Scan the entries for the word "below" and return every line that has it.

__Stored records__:
....
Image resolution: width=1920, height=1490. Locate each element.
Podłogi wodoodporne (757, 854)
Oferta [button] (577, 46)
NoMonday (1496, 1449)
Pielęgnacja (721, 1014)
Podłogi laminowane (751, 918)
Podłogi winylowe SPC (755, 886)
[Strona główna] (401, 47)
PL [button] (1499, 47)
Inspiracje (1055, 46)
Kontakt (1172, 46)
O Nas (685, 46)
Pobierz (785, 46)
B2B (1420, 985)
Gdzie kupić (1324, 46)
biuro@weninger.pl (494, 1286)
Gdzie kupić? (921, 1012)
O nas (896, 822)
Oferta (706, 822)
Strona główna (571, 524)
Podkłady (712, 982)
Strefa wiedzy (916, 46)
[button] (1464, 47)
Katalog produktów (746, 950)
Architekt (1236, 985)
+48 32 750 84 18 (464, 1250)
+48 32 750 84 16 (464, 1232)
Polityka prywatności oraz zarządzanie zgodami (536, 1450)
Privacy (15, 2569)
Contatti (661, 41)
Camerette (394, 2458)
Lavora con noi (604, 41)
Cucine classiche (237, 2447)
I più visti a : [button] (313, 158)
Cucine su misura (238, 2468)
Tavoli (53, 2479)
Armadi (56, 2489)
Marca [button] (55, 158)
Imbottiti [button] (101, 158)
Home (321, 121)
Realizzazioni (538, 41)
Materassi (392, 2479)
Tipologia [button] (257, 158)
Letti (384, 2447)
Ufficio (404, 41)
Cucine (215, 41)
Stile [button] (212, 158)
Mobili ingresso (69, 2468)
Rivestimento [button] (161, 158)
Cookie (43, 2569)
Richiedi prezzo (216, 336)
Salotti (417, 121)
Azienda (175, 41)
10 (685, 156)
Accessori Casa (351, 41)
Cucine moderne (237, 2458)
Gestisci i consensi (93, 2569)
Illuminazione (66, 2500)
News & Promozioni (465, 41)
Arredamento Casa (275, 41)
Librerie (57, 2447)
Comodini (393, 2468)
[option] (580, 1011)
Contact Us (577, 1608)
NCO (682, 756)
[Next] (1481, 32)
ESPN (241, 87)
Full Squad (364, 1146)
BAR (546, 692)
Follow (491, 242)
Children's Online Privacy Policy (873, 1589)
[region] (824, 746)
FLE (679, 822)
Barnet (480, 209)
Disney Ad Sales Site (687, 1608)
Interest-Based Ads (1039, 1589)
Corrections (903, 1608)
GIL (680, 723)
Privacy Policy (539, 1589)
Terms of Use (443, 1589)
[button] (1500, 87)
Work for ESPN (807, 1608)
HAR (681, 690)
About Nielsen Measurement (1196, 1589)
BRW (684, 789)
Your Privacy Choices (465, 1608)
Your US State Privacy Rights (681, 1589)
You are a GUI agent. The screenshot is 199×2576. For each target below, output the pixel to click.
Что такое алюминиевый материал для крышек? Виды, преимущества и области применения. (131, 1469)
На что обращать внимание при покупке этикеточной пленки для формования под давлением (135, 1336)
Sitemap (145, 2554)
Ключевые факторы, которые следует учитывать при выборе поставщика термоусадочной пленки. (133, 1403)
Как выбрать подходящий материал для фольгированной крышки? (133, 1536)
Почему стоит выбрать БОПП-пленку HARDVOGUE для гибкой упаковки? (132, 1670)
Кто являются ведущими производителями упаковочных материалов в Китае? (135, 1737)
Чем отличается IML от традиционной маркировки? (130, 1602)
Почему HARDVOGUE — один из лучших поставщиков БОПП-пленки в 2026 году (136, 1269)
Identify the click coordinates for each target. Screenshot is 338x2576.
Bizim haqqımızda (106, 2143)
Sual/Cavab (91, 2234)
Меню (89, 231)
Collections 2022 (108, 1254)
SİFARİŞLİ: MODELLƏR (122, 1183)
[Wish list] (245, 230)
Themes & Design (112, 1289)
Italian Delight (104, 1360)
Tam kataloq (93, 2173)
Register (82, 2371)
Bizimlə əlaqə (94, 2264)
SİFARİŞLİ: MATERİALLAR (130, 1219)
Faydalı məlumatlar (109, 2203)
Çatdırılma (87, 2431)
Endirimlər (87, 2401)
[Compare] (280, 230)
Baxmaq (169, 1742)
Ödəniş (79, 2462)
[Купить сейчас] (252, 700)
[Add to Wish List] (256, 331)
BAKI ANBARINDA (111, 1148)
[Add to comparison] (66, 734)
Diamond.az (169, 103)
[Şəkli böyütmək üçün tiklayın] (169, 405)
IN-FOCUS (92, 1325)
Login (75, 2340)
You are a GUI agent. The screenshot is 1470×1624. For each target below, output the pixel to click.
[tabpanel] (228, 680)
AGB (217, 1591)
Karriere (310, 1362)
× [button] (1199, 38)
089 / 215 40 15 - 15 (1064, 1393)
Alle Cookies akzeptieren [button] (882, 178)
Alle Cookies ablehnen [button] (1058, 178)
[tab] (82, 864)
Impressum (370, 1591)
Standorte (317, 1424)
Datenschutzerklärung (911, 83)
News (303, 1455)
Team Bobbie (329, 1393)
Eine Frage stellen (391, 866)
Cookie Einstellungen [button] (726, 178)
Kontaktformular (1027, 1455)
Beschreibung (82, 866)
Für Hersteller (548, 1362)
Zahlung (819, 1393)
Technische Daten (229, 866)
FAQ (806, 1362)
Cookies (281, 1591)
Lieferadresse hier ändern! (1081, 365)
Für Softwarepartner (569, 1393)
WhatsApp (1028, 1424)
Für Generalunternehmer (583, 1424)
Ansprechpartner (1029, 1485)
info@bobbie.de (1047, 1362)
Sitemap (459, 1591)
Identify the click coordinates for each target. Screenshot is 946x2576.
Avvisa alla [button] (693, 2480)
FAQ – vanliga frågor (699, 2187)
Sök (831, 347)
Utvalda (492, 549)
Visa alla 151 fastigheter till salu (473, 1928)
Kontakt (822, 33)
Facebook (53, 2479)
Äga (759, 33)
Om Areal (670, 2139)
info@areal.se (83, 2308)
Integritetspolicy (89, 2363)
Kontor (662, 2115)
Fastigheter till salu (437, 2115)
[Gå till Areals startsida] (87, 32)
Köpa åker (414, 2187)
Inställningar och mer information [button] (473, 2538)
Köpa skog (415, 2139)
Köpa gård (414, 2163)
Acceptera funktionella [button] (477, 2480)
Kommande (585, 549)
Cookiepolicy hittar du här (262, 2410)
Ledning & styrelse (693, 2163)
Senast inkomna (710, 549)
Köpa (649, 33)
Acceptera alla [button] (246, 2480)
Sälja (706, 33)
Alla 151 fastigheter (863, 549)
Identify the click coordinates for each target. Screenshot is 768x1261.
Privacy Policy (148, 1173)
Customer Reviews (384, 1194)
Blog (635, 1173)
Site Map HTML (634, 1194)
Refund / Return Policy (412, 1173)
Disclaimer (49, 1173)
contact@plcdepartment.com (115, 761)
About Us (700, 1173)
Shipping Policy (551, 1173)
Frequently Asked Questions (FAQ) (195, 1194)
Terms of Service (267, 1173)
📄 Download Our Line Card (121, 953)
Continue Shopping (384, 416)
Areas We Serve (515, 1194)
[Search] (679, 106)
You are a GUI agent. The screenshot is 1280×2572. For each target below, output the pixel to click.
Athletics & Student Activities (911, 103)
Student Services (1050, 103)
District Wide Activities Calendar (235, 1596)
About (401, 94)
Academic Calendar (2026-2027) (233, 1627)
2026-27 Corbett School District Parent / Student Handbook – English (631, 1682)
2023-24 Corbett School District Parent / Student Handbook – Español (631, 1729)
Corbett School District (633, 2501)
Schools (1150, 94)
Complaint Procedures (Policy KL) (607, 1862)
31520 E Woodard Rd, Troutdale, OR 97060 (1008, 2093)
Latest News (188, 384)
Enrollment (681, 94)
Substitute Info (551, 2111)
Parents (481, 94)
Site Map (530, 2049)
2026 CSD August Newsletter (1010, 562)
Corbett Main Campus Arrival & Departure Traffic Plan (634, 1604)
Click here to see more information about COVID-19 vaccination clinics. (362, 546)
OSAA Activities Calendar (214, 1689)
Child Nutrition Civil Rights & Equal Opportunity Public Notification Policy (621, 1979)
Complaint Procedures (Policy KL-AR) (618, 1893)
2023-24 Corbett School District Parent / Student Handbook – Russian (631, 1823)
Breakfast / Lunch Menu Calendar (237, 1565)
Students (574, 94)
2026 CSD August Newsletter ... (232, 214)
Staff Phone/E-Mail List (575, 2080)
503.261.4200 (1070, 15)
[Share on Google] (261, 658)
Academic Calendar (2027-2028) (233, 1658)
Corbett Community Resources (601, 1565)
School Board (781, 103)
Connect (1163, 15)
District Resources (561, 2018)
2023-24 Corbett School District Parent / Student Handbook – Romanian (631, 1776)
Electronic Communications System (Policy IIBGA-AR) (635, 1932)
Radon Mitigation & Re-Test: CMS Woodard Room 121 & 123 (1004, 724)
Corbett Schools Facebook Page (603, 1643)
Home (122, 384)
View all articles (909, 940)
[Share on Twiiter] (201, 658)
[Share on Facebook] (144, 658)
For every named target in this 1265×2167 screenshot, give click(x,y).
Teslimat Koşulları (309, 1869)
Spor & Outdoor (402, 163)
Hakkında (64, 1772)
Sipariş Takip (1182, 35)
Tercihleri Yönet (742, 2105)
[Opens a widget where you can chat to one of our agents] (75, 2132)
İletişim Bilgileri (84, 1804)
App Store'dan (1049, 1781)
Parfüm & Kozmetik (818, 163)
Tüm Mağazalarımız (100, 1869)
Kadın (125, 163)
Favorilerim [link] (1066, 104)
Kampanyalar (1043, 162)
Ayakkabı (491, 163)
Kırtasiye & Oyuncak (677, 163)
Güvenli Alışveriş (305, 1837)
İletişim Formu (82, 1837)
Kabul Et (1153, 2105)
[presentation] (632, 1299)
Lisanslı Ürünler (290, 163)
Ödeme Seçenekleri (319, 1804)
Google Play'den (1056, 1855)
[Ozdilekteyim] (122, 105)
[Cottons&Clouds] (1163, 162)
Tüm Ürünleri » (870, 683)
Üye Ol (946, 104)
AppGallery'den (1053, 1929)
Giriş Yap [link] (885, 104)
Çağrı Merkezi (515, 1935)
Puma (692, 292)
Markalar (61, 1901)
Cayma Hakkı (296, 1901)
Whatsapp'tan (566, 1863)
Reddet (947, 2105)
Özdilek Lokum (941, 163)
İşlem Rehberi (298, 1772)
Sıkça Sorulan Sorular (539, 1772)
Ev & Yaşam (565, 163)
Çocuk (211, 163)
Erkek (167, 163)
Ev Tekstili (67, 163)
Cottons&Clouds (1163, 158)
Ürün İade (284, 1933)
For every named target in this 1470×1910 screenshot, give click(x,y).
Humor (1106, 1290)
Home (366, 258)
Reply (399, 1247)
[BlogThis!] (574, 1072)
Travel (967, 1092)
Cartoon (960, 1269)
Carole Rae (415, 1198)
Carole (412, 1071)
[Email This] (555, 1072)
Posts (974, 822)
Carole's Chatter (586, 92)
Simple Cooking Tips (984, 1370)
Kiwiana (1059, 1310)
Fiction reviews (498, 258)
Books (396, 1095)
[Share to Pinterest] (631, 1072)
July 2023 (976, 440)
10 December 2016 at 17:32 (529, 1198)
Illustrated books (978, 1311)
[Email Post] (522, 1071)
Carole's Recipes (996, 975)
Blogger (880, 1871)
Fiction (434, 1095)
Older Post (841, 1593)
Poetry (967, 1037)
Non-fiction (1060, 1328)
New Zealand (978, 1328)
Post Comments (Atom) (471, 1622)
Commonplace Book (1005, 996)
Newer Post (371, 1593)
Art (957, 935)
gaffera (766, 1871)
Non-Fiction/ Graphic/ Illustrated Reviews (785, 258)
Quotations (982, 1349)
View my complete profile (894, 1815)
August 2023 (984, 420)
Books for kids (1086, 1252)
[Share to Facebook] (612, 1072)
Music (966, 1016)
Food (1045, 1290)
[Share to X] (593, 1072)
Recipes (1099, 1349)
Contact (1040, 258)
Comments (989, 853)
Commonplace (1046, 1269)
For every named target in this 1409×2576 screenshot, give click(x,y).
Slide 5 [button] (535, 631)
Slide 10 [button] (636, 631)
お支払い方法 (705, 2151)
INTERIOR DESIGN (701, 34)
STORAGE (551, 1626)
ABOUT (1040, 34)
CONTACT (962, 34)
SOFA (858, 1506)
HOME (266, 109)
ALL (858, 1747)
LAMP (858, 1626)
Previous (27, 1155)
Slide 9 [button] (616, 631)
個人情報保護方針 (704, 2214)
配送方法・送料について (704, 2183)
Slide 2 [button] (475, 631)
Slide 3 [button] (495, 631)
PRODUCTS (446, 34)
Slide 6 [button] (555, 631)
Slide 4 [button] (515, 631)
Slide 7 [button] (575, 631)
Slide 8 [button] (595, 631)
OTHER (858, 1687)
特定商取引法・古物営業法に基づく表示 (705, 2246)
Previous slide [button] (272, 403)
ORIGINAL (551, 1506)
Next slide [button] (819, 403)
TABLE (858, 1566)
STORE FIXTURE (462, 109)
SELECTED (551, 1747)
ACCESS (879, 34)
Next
....
__RESULT FOR THIS TASK__:
You are a GUI agent. The screenshot is 199×2576. For each target below, output the pixel to click.
You are a GUI agent. The screenshot is 1470×1624. For each target below, output the pixel to click.
You are a GUI agent. The screenshot is 1280×2572. For each target below, output the pixel to click.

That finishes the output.